YOUR TASK = Reproduce verbatim the lines from the one containing "The image size" through the one containing "This screenshot has height=574, width=903.", both included.

DATA ENTRIES =
━━━━

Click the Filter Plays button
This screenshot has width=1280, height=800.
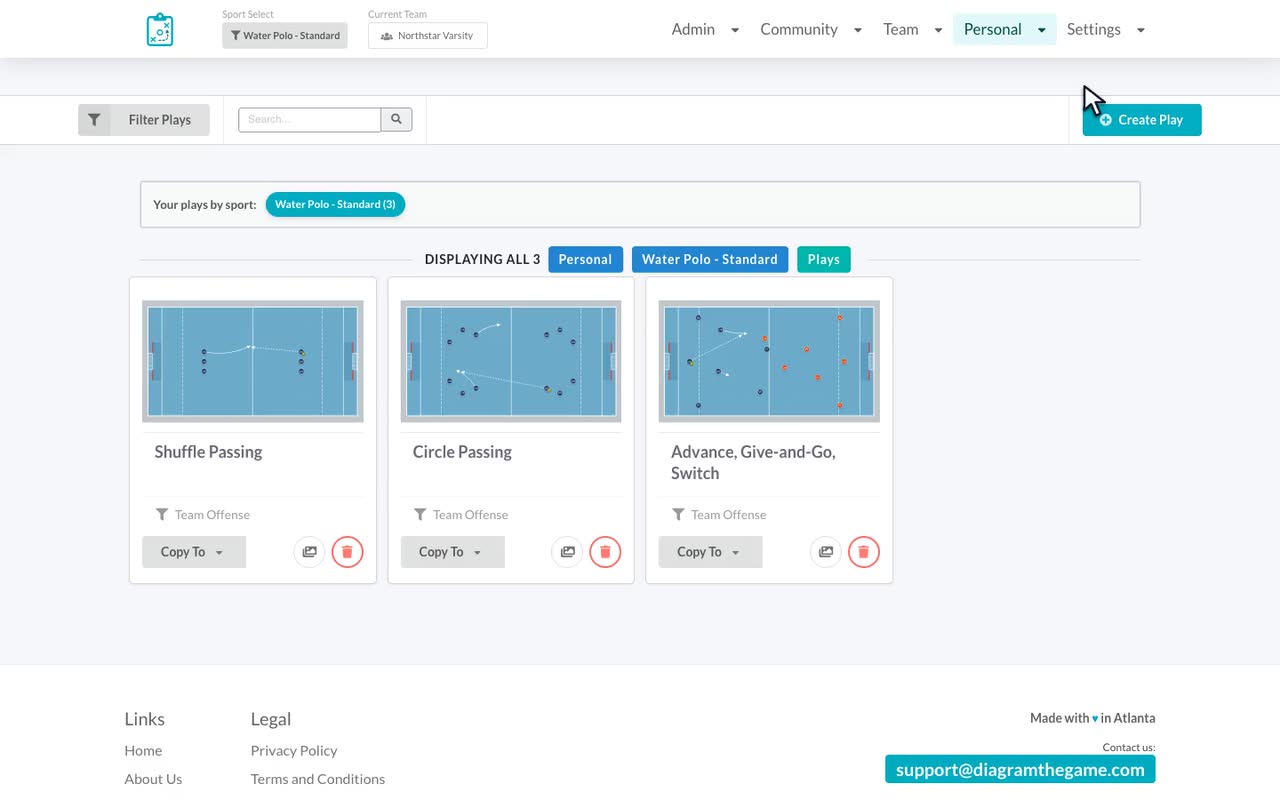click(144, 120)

━━━━

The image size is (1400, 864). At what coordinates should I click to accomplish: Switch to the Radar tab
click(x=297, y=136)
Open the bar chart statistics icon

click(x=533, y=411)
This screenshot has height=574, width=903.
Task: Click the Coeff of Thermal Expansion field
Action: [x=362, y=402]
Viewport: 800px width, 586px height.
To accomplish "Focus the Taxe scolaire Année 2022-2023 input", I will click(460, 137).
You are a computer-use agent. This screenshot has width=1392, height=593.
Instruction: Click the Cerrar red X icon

━━━━

THE RESPONSE =
The image size is (1400, 864). At what coordinates should I click to accomplish: Switch to the Radar tab
click(x=297, y=136)
Open the bar chart statistics icon

click(x=533, y=411)
This screenshot has height=574, width=903.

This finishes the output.